[Records provided Boundary: Start]

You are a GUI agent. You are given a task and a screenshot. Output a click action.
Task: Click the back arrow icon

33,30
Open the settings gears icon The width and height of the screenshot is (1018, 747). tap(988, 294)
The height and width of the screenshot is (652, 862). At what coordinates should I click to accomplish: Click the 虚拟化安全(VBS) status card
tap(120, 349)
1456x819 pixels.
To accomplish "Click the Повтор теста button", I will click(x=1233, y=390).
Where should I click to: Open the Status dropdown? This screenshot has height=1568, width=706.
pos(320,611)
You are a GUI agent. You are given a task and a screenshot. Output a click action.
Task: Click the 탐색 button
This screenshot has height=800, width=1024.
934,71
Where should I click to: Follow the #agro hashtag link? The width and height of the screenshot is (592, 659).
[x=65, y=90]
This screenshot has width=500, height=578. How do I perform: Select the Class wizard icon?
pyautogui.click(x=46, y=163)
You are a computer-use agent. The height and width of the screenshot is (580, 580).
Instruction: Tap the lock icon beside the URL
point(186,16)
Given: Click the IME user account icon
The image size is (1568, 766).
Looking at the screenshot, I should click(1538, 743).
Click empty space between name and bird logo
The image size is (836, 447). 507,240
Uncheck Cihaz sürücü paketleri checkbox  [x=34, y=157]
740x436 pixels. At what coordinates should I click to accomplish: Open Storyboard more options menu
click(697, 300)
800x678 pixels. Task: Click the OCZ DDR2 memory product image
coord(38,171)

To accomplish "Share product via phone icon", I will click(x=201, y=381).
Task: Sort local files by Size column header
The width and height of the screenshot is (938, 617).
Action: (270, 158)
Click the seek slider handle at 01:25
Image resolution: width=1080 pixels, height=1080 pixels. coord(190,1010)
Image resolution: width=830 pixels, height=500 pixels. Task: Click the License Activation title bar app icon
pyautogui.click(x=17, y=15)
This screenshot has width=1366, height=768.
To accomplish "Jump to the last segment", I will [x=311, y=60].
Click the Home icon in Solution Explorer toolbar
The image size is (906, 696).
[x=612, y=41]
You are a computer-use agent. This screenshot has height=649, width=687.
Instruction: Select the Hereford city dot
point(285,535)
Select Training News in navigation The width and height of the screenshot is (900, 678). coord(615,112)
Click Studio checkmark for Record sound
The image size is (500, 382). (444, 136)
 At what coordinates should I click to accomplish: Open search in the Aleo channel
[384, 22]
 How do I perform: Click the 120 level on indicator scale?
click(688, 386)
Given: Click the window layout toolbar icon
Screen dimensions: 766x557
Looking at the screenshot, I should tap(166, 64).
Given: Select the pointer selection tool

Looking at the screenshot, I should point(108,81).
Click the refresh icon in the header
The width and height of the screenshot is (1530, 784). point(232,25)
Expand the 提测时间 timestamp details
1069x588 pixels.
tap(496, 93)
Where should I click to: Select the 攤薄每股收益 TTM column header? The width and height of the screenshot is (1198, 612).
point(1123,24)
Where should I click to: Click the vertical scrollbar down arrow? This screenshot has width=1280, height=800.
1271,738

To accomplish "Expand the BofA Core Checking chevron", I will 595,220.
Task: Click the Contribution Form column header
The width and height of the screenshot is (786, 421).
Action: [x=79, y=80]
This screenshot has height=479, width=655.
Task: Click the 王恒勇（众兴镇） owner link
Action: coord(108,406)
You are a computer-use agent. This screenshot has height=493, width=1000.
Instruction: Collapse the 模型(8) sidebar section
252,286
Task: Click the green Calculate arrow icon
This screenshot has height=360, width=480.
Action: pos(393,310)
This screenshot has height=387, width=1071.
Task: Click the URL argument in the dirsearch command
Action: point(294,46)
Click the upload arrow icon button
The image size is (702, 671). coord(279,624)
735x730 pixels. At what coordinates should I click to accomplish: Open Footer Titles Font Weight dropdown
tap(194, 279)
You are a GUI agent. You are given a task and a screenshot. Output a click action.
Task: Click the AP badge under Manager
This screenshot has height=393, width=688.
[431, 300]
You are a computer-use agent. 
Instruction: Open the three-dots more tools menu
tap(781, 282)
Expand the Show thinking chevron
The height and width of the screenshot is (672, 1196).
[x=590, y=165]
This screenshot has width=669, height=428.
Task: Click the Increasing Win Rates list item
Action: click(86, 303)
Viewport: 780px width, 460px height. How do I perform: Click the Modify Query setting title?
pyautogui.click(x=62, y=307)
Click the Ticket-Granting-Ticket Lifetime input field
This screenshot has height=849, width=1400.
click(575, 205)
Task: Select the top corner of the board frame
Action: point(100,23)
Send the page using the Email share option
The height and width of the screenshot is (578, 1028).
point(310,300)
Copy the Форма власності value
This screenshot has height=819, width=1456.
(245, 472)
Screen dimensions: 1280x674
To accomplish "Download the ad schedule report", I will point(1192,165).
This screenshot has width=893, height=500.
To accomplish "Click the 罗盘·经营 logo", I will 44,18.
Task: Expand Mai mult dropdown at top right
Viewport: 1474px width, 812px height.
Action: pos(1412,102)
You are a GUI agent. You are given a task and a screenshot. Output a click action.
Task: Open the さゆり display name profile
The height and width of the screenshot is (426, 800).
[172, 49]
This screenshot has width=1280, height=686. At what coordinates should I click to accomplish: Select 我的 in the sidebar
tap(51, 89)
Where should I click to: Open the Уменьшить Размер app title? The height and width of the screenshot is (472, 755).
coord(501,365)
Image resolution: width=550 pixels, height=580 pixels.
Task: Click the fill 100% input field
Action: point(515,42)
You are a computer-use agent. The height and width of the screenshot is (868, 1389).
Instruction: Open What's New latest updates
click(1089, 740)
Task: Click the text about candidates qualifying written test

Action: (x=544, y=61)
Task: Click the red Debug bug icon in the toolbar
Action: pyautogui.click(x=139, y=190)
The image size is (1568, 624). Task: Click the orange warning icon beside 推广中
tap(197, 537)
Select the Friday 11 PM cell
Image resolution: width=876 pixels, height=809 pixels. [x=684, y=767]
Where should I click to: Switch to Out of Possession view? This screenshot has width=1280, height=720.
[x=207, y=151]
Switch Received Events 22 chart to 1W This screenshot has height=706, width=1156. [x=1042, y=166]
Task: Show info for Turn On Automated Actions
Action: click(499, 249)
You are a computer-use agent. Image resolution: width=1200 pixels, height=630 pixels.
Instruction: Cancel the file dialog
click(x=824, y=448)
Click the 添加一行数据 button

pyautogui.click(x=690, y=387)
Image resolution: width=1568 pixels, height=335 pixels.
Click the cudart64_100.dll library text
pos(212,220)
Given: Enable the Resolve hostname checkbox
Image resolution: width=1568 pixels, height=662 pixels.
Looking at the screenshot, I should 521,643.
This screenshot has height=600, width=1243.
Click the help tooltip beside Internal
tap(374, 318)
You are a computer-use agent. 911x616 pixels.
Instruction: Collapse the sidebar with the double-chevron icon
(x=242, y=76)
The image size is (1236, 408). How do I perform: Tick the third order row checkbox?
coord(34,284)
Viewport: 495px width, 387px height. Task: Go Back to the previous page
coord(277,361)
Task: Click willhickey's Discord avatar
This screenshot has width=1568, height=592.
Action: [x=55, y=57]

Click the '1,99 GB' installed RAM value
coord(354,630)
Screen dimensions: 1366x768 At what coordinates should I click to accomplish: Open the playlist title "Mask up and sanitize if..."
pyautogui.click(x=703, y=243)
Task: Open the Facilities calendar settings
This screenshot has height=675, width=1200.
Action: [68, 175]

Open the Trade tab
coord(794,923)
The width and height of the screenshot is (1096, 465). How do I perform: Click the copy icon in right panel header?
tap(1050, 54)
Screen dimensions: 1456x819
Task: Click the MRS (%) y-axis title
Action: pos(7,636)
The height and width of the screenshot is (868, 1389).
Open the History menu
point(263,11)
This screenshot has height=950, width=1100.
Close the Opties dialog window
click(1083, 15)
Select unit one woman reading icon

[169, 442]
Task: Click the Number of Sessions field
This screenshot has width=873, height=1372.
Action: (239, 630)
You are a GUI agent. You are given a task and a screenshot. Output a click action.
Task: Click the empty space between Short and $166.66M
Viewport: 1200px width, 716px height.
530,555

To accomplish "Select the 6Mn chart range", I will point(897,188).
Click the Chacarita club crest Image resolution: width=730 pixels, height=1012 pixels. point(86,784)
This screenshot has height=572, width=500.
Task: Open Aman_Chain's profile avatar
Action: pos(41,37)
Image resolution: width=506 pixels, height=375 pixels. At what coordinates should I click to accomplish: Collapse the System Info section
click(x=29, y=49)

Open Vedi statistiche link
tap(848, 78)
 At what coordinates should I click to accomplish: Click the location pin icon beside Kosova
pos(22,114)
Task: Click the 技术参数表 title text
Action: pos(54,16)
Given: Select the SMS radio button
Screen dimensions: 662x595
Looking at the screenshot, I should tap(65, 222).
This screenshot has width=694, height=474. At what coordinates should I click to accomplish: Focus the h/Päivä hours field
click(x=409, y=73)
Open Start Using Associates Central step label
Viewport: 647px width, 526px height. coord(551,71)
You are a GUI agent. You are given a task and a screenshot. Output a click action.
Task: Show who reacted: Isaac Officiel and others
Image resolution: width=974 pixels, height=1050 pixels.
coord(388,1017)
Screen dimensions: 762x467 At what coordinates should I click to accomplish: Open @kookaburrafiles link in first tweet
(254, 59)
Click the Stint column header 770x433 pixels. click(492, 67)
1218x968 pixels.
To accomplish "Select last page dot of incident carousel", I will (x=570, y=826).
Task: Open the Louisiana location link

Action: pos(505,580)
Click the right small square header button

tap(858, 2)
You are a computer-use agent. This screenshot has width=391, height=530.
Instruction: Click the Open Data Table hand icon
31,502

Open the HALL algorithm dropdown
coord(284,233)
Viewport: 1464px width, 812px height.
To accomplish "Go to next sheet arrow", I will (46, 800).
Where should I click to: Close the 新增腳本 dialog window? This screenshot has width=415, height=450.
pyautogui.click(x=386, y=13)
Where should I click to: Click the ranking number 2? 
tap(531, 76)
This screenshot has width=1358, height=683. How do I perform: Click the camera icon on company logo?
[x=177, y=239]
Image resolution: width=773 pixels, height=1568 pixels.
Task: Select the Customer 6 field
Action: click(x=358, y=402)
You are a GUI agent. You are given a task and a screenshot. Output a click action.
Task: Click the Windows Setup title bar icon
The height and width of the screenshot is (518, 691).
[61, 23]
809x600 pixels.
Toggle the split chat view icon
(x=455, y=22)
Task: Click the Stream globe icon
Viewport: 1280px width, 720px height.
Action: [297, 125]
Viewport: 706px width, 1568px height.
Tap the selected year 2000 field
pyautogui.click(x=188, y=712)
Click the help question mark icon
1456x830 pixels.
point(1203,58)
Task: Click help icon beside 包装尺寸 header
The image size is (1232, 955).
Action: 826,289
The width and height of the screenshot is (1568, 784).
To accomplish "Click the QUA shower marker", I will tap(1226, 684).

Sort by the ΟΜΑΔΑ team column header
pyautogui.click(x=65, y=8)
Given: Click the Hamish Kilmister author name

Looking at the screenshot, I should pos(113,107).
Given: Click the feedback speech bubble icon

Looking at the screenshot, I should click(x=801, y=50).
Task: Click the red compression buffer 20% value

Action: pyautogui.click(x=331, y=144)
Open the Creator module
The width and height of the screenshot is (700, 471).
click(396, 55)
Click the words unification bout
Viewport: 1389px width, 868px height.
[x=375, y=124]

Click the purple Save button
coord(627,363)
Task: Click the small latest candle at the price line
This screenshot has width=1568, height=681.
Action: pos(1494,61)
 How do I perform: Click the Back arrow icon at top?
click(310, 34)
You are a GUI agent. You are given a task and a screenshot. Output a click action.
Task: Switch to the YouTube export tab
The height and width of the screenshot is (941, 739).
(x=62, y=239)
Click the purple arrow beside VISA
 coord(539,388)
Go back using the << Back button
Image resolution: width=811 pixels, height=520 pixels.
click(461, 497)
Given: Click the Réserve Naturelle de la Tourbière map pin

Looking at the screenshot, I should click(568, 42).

[Records provided Boundary: End]

Brief => Starting at the line that contains "1456x830 pixels." and ending at the last line of the data, repeat each line exactly; include nothing else.

Task result =>
1456x830 pixels.
point(1203,58)
Task: Click help icon beside 包装尺寸 header
The image size is (1232, 955).
Action: 826,289
The width and height of the screenshot is (1568, 784).
To accomplish "Click the QUA shower marker", I will tap(1226, 684).

Sort by the ΟΜΑΔΑ team column header
pyautogui.click(x=65, y=8)
Given: Click the Hamish Kilmister author name

Looking at the screenshot, I should pos(113,107).
Given: Click the feedback speech bubble icon

Looking at the screenshot, I should click(x=801, y=50).
Task: Click the red compression buffer 20% value

Action: pyautogui.click(x=331, y=144)
Open the Creator module
The width and height of the screenshot is (700, 471).
click(396, 55)
Click the words unification bout
Viewport: 1389px width, 868px height.
[x=375, y=124]

Click the purple Save button
coord(627,363)
Task: Click the small latest candle at the price line
This screenshot has width=1568, height=681.
Action: pos(1494,61)
 How do I perform: Click the Back arrow icon at top?
click(310, 34)
You are a GUI agent. You are given a task and a screenshot. Output a click action.
Task: Switch to the YouTube export tab
The height and width of the screenshot is (941, 739).
(x=62, y=239)
Click the purple arrow beside VISA
 coord(539,388)
Go back using the << Back button
Image resolution: width=811 pixels, height=520 pixels.
click(461, 497)
Given: Click the Réserve Naturelle de la Tourbière map pin

Looking at the screenshot, I should click(568, 42).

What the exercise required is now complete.